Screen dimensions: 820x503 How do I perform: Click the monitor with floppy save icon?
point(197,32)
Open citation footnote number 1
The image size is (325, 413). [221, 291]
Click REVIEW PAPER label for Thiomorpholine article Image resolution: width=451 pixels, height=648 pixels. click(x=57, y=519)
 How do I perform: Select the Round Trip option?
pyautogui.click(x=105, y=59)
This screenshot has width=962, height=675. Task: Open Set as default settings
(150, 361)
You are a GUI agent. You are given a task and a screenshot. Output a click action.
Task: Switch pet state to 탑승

**EXERCISE:**
Would you set down exactly the lines from the line with "You are a GUI" through the last one in the material?

**EXERCISE SOLUTION:**
You are a GUI agent. You are given a task and a screenshot. Output a click action.
Task: Switch pet state to 탑승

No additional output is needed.